Important Cultural PropertySuccession records of a plot of land at Naranaka Village, Soekami County, Yamato Province

Save Image

image 全画面表示
  • Handscroll
  • Ink on paper
  • 29.1×758.6 cm
  • Heian period, 954–1002
  • Kyushu National Museum
  • P14989

From the Heian period onward, whenever possession of a plot of land was transferred from one person to another, a sales receipt would be created and attached to a document detailing the land’s past and present owners. This document was known as a succession record (tetsugi shōmon). The succession records here are for a plot of land located at 5-, 5-ri, 1-tsubo, Naranaka-, Soekami-gun, Yamato Province (located near the Nara Shrine in present-day Nara Town, Tenri City, Nara Prefecture). Attached in order of succession from left to right, these receipts trace the process of transfer of this piece of land from 954 to 1002. According to the records, Hata Anako first inherited the land from her late mother, Tayako, and then sold it to Wakae Yoshikuni for 150 bundles of rice. Subsequent sales receipts come respectively from when the land was transferred to the following people: Fujiwara, Nakai Jin, Marube Tokitada, Marube Ōhira (who had inherited it from his father, Tokitada), Takahashi Keizō, Kamitsuna Gobō (head of Kanshūji Temple), Keisen (high priest of Tōdaiji Temple), Hōshun (high priest of Tōdaiji), Kenshin (Hōshun’s disciple), Tsuina (of Tōdaiji), and Myōen (high priest and head of Tōdaiji).
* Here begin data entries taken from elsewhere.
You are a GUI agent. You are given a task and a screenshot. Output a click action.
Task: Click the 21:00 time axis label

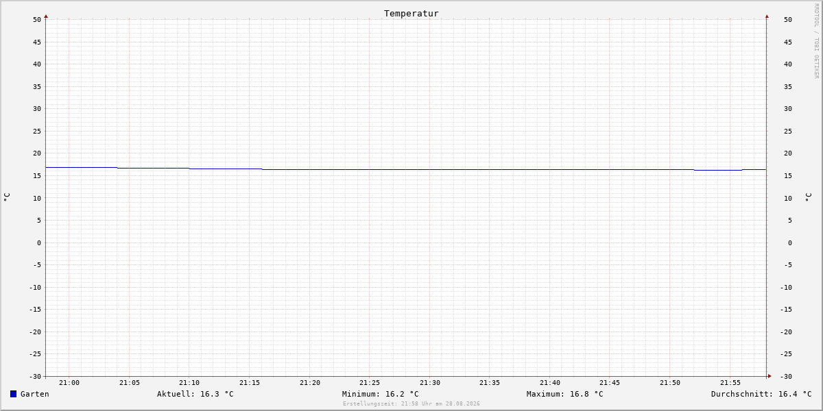point(69,383)
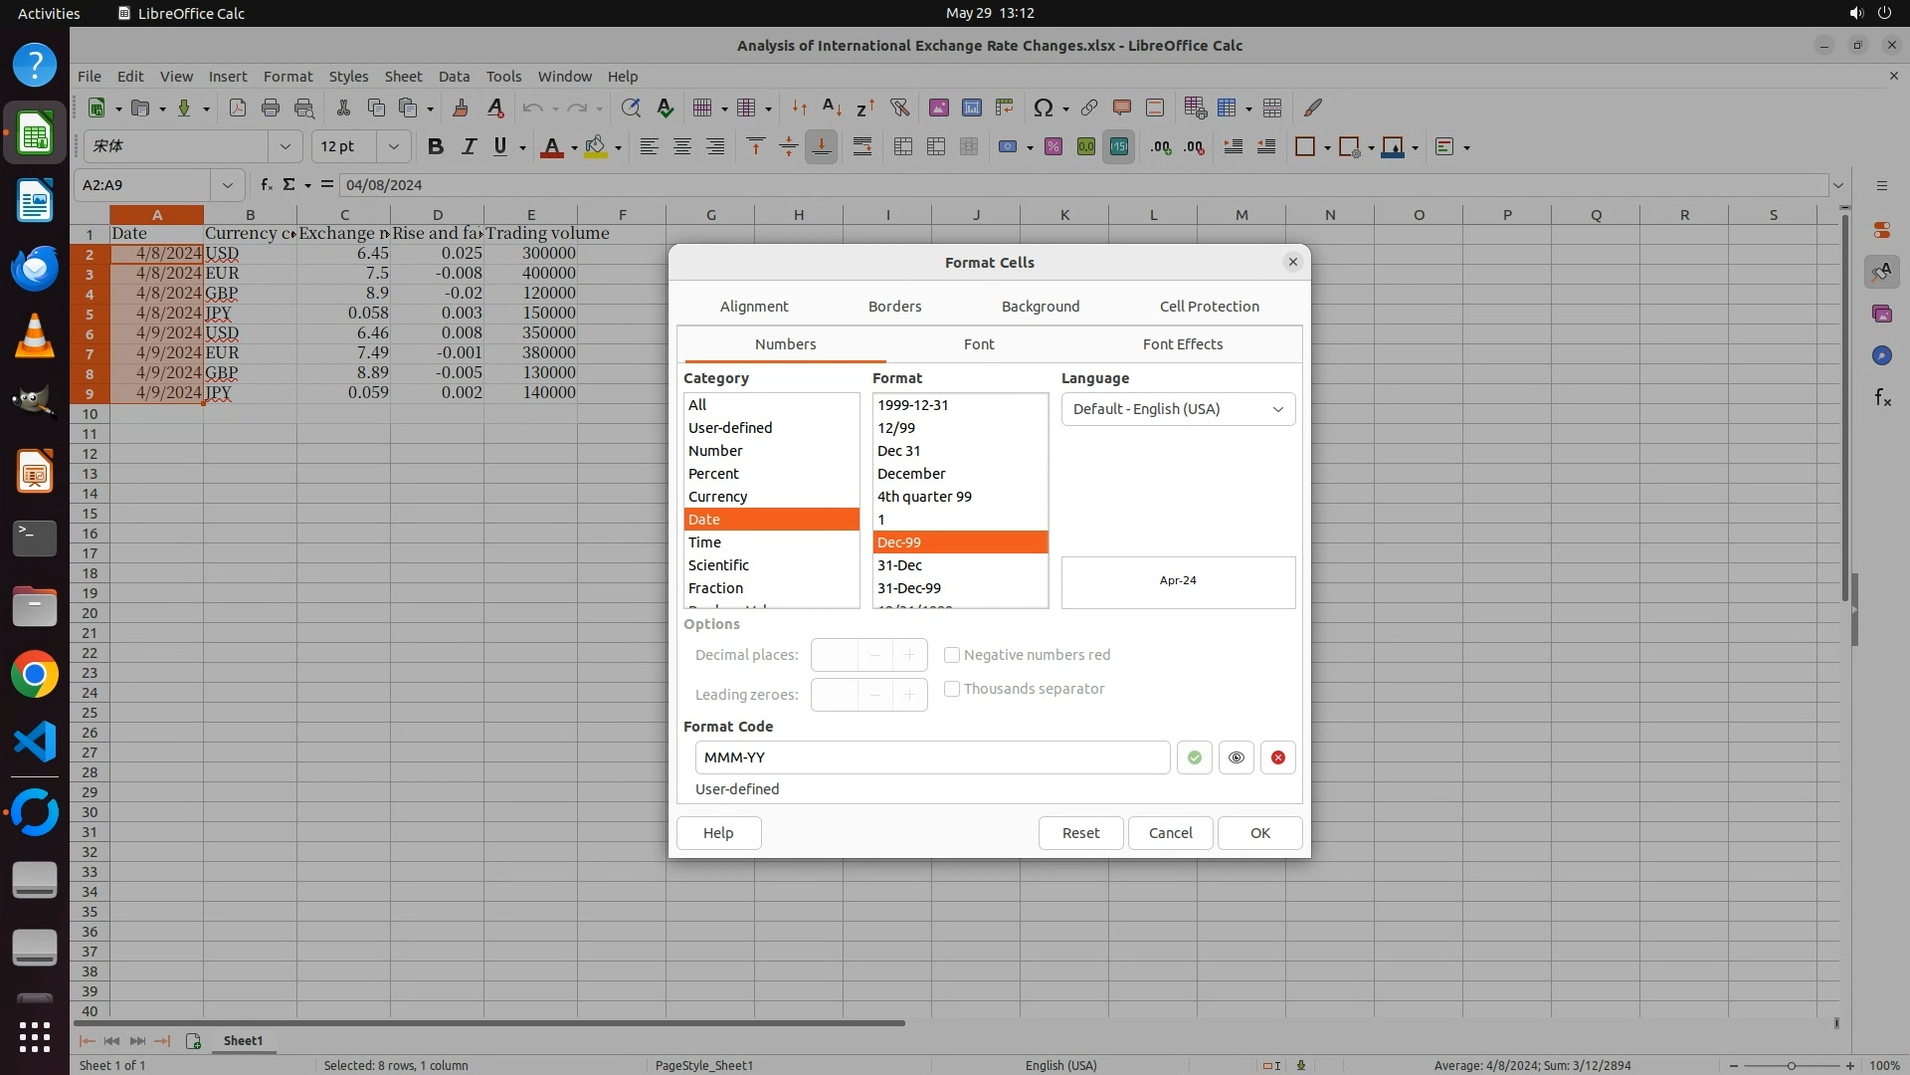This screenshot has height=1075, width=1910.
Task: Open the Data menu
Action: [x=453, y=77]
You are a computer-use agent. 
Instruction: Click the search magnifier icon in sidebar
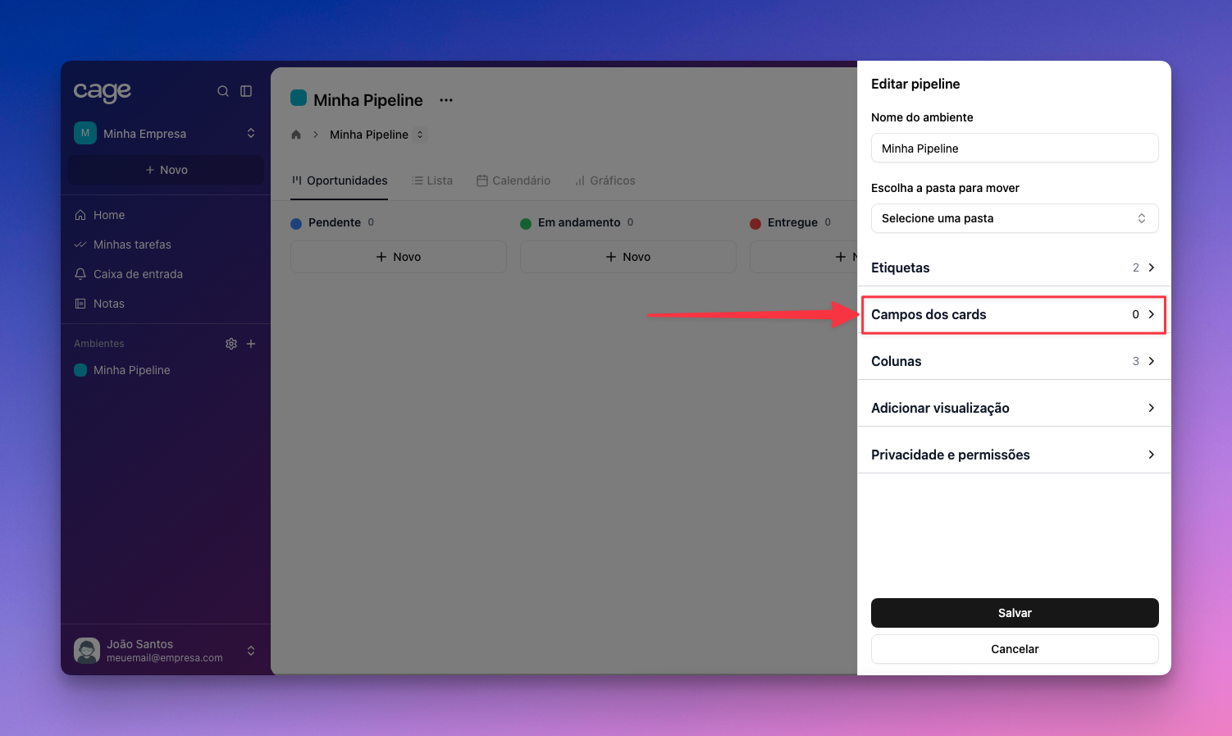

Each receipt bears the signature of an official (Jp. tone) as well as the official seal of the Soekami County. The latter, in particular, tells us that the buying and selling of land was overseen by the national government under the ritsuryō system. Having retained the entirety of its original form, this document shows us how such succession records were created early on in Japan’s national history. Furthermore, it provides evidence for how many of Tōdaiji’s plots of land in the Yamato Province, such as this Soekami plot, were purchased by their monks.

These succession records, alongside three other historical documents in our collection dated 1148, 1249, and 1271 respectively, used to belong to the Sekido family of Nagoya. Together, they form a set of documents relating to the Tōdaiji Temple.